* **What is being asked**:
What you need to do is retype every entry exactly as written.

* **Available records**:
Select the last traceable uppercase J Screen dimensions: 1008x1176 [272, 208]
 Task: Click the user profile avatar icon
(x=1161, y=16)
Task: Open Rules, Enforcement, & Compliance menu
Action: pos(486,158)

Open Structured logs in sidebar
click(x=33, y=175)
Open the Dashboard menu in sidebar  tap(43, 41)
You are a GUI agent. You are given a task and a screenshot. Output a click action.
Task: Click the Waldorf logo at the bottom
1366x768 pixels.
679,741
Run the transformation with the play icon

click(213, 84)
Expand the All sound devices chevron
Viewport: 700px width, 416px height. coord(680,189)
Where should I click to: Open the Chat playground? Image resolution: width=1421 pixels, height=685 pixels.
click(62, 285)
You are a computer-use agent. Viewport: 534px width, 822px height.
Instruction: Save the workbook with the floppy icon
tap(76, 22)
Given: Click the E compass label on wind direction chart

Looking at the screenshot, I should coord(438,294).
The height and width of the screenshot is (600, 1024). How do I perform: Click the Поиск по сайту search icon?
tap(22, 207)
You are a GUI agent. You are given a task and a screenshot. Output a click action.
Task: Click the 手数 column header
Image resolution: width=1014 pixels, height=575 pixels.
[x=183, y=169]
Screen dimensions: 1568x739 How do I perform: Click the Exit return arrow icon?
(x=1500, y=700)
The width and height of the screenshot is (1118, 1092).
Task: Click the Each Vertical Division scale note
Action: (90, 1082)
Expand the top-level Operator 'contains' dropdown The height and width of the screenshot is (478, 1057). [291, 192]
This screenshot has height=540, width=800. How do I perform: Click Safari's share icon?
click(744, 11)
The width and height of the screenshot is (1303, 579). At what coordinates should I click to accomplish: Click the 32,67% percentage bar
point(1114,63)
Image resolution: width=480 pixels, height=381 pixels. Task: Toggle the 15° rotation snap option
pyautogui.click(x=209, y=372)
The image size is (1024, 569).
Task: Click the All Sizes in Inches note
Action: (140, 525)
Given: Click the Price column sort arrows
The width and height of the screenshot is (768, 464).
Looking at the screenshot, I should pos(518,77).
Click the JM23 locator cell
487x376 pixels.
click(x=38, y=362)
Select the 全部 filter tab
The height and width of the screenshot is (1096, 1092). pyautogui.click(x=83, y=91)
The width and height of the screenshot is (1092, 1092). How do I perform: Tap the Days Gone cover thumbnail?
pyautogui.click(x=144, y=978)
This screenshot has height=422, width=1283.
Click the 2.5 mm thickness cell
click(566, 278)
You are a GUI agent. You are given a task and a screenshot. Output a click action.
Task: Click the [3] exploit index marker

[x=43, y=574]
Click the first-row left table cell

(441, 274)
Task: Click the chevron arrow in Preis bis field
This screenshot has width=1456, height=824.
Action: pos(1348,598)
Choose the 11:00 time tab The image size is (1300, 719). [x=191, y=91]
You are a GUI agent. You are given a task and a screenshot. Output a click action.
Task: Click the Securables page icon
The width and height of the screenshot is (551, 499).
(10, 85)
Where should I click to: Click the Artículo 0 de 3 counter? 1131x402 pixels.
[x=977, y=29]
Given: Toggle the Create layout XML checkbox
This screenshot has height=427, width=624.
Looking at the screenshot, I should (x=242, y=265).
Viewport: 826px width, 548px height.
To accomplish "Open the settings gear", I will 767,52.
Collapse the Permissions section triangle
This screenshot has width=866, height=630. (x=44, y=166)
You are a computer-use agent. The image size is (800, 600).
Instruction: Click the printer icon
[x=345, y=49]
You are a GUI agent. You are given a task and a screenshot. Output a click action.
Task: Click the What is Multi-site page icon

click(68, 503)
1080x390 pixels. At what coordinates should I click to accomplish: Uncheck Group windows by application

* **Result**:
Select the last traceable uppercase J Screen dimensions: 1008x1176 [272, 208]
 Task: Click the user profile avatar icon
(x=1161, y=16)
Task: Open Rules, Enforcement, & Compliance menu
Action: pos(486,158)

Open Structured logs in sidebar
click(x=33, y=175)
Open the Dashboard menu in sidebar  tap(43, 41)
You are a GUI agent. You are given a task and a screenshot. Output a click action.
Task: Click the Waldorf logo at the bottom
1366x768 pixels.
679,741
Run the transformation with the play icon

click(213, 84)
Expand the All sound devices chevron
Viewport: 700px width, 416px height. coord(680,189)
Where should I click to: Open the Chat playground? Image resolution: width=1421 pixels, height=685 pixels.
click(62, 285)
You are a computer-use agent. Viewport: 534px width, 822px height.
Instruction: Save the workbook with the floppy icon
tap(76, 22)
Given: Click the E compass label on wind direction chart

Looking at the screenshot, I should coord(438,294).
The height and width of the screenshot is (600, 1024). How do I perform: Click the Поиск по сайту search icon?
tap(22, 207)
You are a GUI agent. You are given a task and a screenshot. Output a click action.
Task: Click the 手数 column header
Image resolution: width=1014 pixels, height=575 pixels.
[x=183, y=169]
Screen dimensions: 1568x739 How do I perform: Click the Exit return arrow icon?
(x=1500, y=700)
The width and height of the screenshot is (1118, 1092).
Task: Click the Each Vertical Division scale note
Action: (90, 1082)
Expand the top-level Operator 'contains' dropdown The height and width of the screenshot is (478, 1057). [291, 192]
This screenshot has height=540, width=800. How do I perform: Click Safari's share icon?
click(744, 11)
The width and height of the screenshot is (1303, 579). At what coordinates should I click to accomplish: Click the 32,67% percentage bar
point(1114,63)
Image resolution: width=480 pixels, height=381 pixels. Task: Toggle the 15° rotation snap option
pyautogui.click(x=209, y=372)
The image size is (1024, 569).
Task: Click the All Sizes in Inches note
Action: (140, 525)
Given: Click the Price column sort arrows
The width and height of the screenshot is (768, 464).
Looking at the screenshot, I should pos(518,77).
Click the JM23 locator cell
487x376 pixels.
click(x=38, y=362)
Select the 全部 filter tab
The height and width of the screenshot is (1096, 1092). pyautogui.click(x=83, y=91)
The width and height of the screenshot is (1092, 1092). How do I perform: Tap the Days Gone cover thumbnail?
pyautogui.click(x=144, y=978)
This screenshot has height=422, width=1283.
Click the 2.5 mm thickness cell
click(566, 278)
You are a GUI agent. You are given a task and a screenshot. Output a click action.
Task: Click the [3] exploit index marker

[x=43, y=574]
Click the first-row left table cell

(441, 274)
Task: Click the chevron arrow in Preis bis field
This screenshot has width=1456, height=824.
Action: pos(1348,598)
Choose the 11:00 time tab The image size is (1300, 719). [x=191, y=91]
You are a GUI agent. You are given a task and a screenshot. Output a click action.
Task: Click the Securables page icon
The width and height of the screenshot is (551, 499).
(10, 85)
Where should I click to: Click the Artículo 0 de 3 counter? 1131x402 pixels.
[x=977, y=29]
Given: Toggle the Create layout XML checkbox
This screenshot has height=427, width=624.
Looking at the screenshot, I should (x=242, y=265).
Viewport: 826px width, 548px height.
To accomplish "Open the settings gear", I will 767,52.
Collapse the Permissions section triangle
This screenshot has width=866, height=630. (x=44, y=166)
You are a computer-use agent. The image size is (800, 600).
Instruction: Click the printer icon
[x=345, y=49]
You are a GUI agent. You are given a task and a screenshot. Output a click action.
Task: Click the What is Multi-site page icon

click(68, 503)
1080x390 pixels. At what coordinates should I click to accomplish: Uncheck Group windows by application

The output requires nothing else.